Saturday, April 09, 2005

Republicans after Judges, Want to End the Rule of Law.

Dana Milbank of the Washington Post describes the more outrageous behavior of some of the Republican religious right. They are now out to get Justice Anthony Kennedy. Then they want to end the Rule of Law and require every American to believe in God.

Some well-known conservative leaders met Friday to decide how to "Remedies to Judicial Tyranny." Their decision was that Kennedy should be impeached, or worse.

Phyllis Schlafly, Michael P. Farris, and Edwin Vieira agreed that Kennedy should be impeached. Vieira added that his "bottom line" for dealing with the Supreme Court comes from Joseph Stalin. "He had a slogan, and it worked very well for him, whenever he ran into difficulty: 'no man, no problem,' “ according to Milbank.

Milbank continues with this explanation of Vieira’s statement “The full Stalin quote, for those who don't recognize it, is "Death solves all problems: no man, no problem."

From there Milbank’s article gets even scarier. This is his description: The conference was organized during the height of the Schiavo controversy by a new group, the Judeo-Christian Council for Constitutional Restoration. This was no collection of fringe characters. The two-day program listed two House members; aides to two senators; representatives from the Family Research Council and Concerned Women for America; conservative activists Alan Keyes and Morton C. Blackwell; the lawyer for Terri Schiavo's parents; Alabama's "Ten Commandments" judge, Roy Moore; and DeLay, who canceled to attend the pope's funeral.

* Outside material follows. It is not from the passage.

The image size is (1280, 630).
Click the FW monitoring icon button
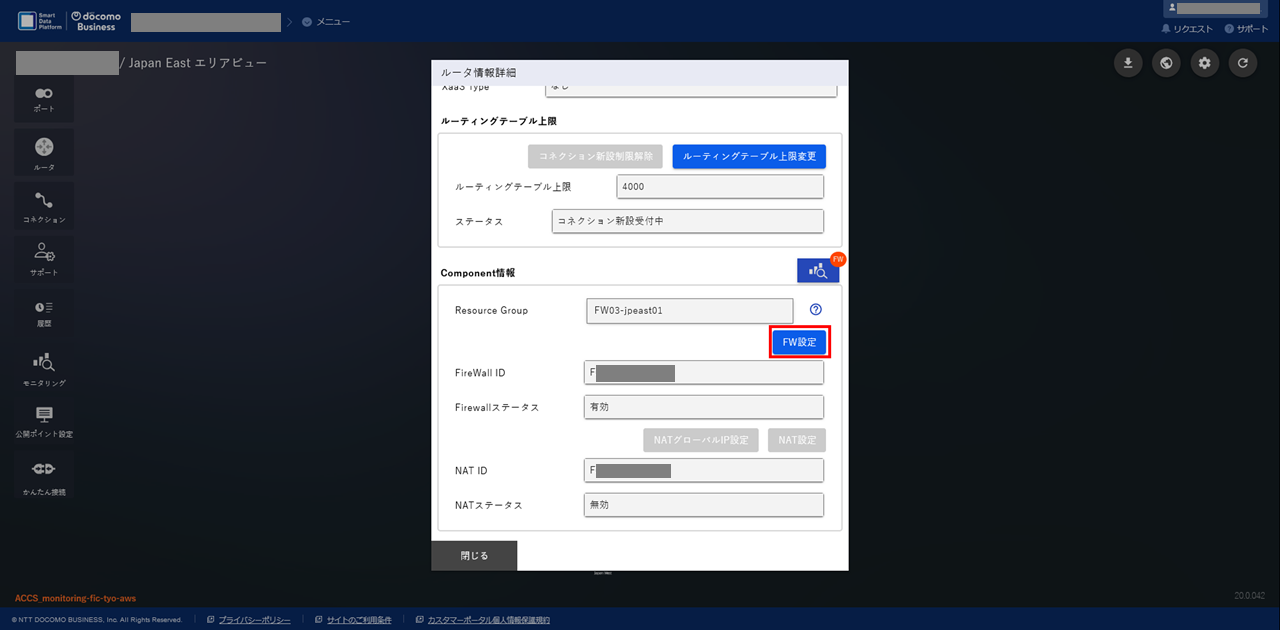pyautogui.click(x=818, y=270)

The Schlafly session's moderator, Richard Lessner of the American Conservative Union, opened the discussion by decrying a "radical secularist relativist judiciary." It turned more harsh from there.

Schlafly called for passage of a quartet of bills in Congress that would remove courts' power to review religious displays, the Pledge of Allegiance, same-sex marriage and the Boy Scouts. Her speech brought a subtle change in the argument against the courts from emphasizing "activist" judges -- it was, after all, inaction by federal judges that doomed Schiavo -- to "supremacist" judges. "The Constitution is not what the Supreme Court says it is," Schlafly asserted.
Former representative William Dannemeyer (R-Calif.) followed Schlafly, saying the country's "principal problem" is not Iraq or the federal budget but whether "we as a people acknowledge that God exists."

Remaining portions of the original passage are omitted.